Electric-truck start-up Rivian Automotive missed first-quarter estimates. Shares are up, anyway, because the report was better than feared and cash operating expenses declined from the fourth quarter.
Wednesday evening, Rivian (ticker: RIVN) reported a loss of $1.77 per share, and an operating loss of $1.6 billion on sales of $95 million. Wall Street was looking for a loss of $1.45 per share, and an operating loss of $1.5 billion on sales of about $131 million.
It’s a miss, but guidance was unchanged. The company still expects to deliver about 25,000 vehicles in 2022. What’s more, Rivian produced 2,553 electric trucks in the quarter and delivered 1, 227, up from only 909 deliveries in the fourth quarter.
Operating expenses, net of stock-based compensation which can fluctuate from quarter to quarter, came in at roughly $760 million. Rivian spent about $840 million in the fourth quarter on a comparable basis.
The company ended the quarter with about 90,000 reservations, and almost $17 billion in cash. It went through, very roughly, $1 billion less cash than forecast.
On the company’s conference call, after the release of results, management was careful to point out that all the spending to date has provided 150,000 units of annual capacity and that future spending can be adjusted depending on what the market demands. CEO RJ Scaringe added that the company can launch the company’s second platform, called the R2, with the cash on hand by 2025.
Rivian didn’t change its outlook for spending, either. Capital spending is still projected to be roughly $2.6 billion in 2022. Operating expenses are projected to come in at about $4.8 billion.
Rivian shares were up more than 7% in after-hours trading. Shares fell 9.6% to close at $20.60 in regular trading. The S&P 500 and Dow Jones Industrial Average dropped 1.7% and 1%, respectively.

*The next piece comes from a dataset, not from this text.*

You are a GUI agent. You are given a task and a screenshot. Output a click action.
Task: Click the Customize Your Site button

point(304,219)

Coming into the earnings report, investors were desperate for good news because shares have been pummeled in recent weeks. Coming into Wednesday trading, shares were down about 78% year to date, and off about 87% from an all-time high of almost $180.
It’s been a perfect storm for the start-up. It’s been hit by the broader selloff in richly valued high-growth stocks. The Nasdaq Composite is down about 27% year to date.

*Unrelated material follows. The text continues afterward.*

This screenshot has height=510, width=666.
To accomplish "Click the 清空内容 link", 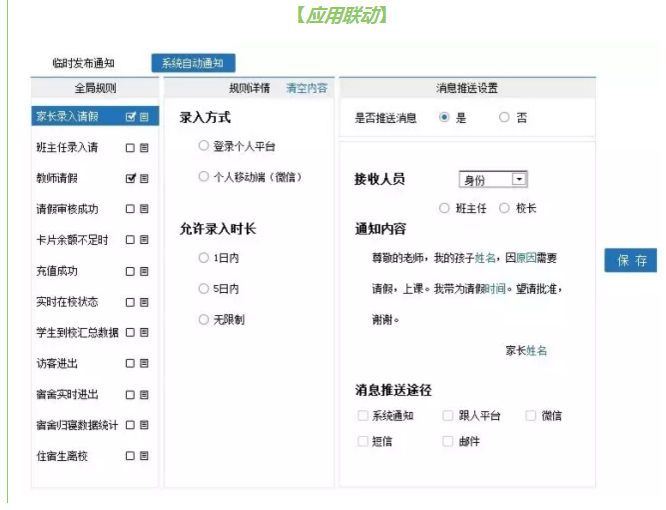I will pyautogui.click(x=306, y=88).
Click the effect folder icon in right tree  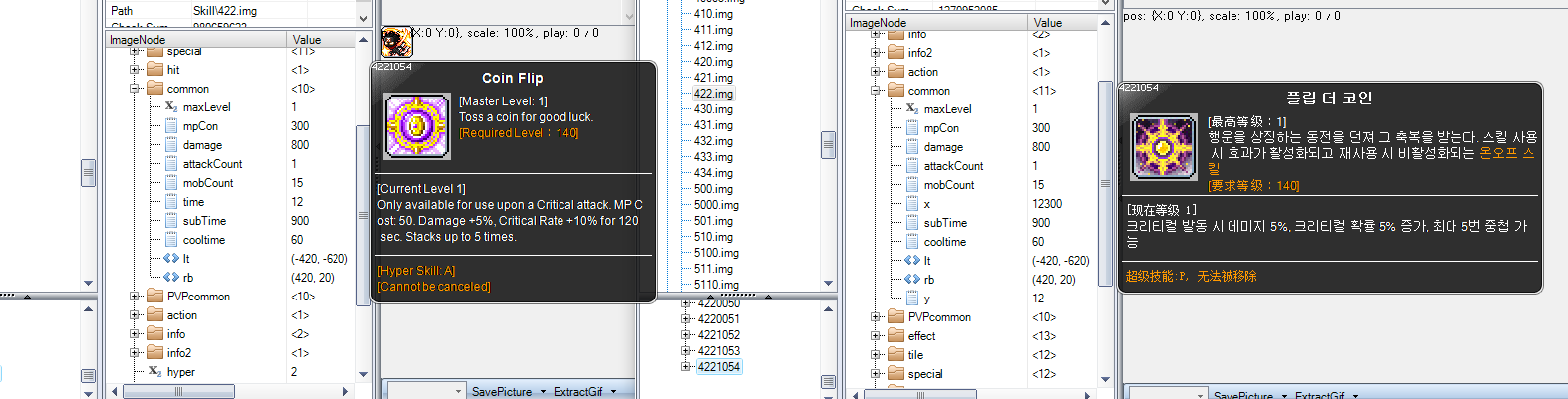click(x=896, y=336)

Rivian stock has also been hit by company-specific issues. The company’s 2022 production outlook disappointed investors back in March and the end of the initial-public-offering lockup on insiders selling shares has been a recent overhang for the price.
The IPO lockup expired on May 9. Shares declined about 26% in the month leading up to the expiration. The Nasdaq dropped 11% over the same span. The S&P 500 dropped 8%.
Options markets show that investors should expect significant volatility after earnings. Rivian stock was expected to move roughly 20%, up or down, following the report. Shares dropped 8% to 10% after the company’s past two quarterly reports.
Rivian’s IPO was Nov. 9. The first quarter of 2022 is the company’s third quarterly report as a publicly traded company.